We will download the file 16Z.TXT
(cycle 16Z) and run the decode-metar
tool as follows:
decode-metar -p 16Z.TXT 16Z.json
Decoded reports will be saved to the file 16Z.json
and the option -p
will enable pretty-printing of the output,
so it is more readable for humans (see below). If input reports are repeated, they will be deduplicated.

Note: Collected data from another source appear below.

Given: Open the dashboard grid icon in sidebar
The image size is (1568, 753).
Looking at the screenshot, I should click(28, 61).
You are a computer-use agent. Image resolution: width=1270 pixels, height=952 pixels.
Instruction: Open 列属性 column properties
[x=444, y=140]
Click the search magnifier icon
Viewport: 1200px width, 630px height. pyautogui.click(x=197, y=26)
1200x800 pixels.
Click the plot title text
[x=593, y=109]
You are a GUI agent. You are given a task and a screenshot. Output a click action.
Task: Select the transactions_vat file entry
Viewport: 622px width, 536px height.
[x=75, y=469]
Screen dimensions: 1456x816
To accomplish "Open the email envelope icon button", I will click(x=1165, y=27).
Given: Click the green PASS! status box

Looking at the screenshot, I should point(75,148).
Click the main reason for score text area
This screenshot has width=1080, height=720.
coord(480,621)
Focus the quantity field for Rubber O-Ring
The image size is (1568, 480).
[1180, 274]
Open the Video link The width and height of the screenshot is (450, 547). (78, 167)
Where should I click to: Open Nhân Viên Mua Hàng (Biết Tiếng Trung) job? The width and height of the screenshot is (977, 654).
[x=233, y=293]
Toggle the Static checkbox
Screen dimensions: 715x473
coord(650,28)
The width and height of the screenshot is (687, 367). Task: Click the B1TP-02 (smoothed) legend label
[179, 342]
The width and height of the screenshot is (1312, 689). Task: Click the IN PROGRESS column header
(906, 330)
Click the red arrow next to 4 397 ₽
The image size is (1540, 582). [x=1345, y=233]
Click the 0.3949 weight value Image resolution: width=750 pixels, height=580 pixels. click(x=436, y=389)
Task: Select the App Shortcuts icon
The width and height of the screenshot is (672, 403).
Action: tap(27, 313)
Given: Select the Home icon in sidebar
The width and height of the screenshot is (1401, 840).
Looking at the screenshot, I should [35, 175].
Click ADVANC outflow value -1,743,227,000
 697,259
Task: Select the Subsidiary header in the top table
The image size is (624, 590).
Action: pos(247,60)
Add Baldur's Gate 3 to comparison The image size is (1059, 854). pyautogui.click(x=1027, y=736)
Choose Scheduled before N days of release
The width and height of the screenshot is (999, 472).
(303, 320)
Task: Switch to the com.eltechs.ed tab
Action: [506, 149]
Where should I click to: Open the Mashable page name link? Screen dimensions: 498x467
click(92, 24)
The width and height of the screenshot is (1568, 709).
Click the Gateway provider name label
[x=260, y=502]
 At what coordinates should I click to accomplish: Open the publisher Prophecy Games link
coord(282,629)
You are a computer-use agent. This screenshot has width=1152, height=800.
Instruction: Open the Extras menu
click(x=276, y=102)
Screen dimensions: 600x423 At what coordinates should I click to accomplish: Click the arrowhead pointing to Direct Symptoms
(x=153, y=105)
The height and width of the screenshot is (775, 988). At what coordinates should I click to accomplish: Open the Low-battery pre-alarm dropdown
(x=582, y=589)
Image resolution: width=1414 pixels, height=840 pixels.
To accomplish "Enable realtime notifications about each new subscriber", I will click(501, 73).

The output file contains an array of decoded reports. Here is an example for the LFBD airport (Bordeaux–Mérignac Airport):
json
{
"station_id": "LFBD",
"observation_time": {
"value_type": "date_time",
"value": "2023-05-12T16:00:00Z"
},
"is_corrected": false,
"is_automated": true,
"wind_from_direction": {
"value_type": "exact",
"value": 330.0,
"units": "degT"
},
"wind_from_direction_range": {
"value_type": "range",
"value": [
{
"value_type": "exact",
"value": 270.0
},
{
"value_type": "exact",
"value": 40.0
}
],
"units": "degT"
},
"wind_speed": {
"value_type": "exact",
"value": 16.0,
"units": "kt"
},
"wind_gust": {
"value_type": "exact",
"value": 32.0,
"units": "kt"
},
"prevailing_visibility": {
"value_type": "above",
"value": 10000.0,
"units": "m"
},
"minimum_visibility": {
"value_type": "exact",
"value": 600.0,
"units": "m"
},
"directional_visibilites": [],
"runway_visual_ranges": [
{
"runway": "23",
"visual_range": {
"value_type": "exact",
"value": 1100.0,
"units": "m"
},
"trend": "decreasing"
},
{
"runway": "05",
"visual_range": {
"value_type": "above",
"value": 2300.0,
"units": "m"
},
"trend": null
},
{
"runway": "29",
"visual_range": {
"value_type": "exact",
"value": 1800.0,
"units": "m"
},
"trend": "decreasing"
}
],
"present_weather": [
{
"intensity": "heavy",
"is_in_vicinity": false,
"descriptor": "thunderstorm",
"phenomena": [
"rain"
]
},
{
"intensity": "moderate",
"is_in_vicinity": false,
"descriptor": "patches",
"phenomena": [
"fog"
]
}
],
"clouds": [
{
"cover": "few",
"height": {
"value_type": "exact",
"value": 2400.0,
"units": "ft"
},
"cloud_type": null
},
{
"cover": "broken",
"height": {
"value_type": "exact",
"value": 3800.0,
"units": "ft"
},
"cloud_type": null
},
{
"cover": "broken",
"height": {
"value_type": "exact",
"value": 4400.0,
"units": "ft"
},
"cloud_type": null
},
{
"cover": null,
"height": null,
"cloud_type": "cumulonimbus"
}
],
"ceiling": {
"value_type": "exact",
"value": 3800.0,
"units": "ft"
},
"temperature": {
"value_type": "exact",
"value": 15.0,
"units": "degC"
},
"dew_point": {
"value_type": "exact",
"value": 11.0,
"units": "degC"
},
"pressure": {
"value_type": "exact",
"value": 1018.0,
"units": "hPa"
},
"recent_weather": [],
"report": "LFBD 121600Z AUTO 33016G32KT 270V040 9999 0600 R23/1100D R05/P2300 R29/1800D +TSRA BCFG FEW024/// BKN038/// BKN044/// ///CB 15/11 Q1018 TEMPO 3000 SHRA BKN010 SCT020CB BKN030TCU"
},
If you wish to decode reports from an another source, you can use the option -f plain
which accepts input files with one METAR report per row.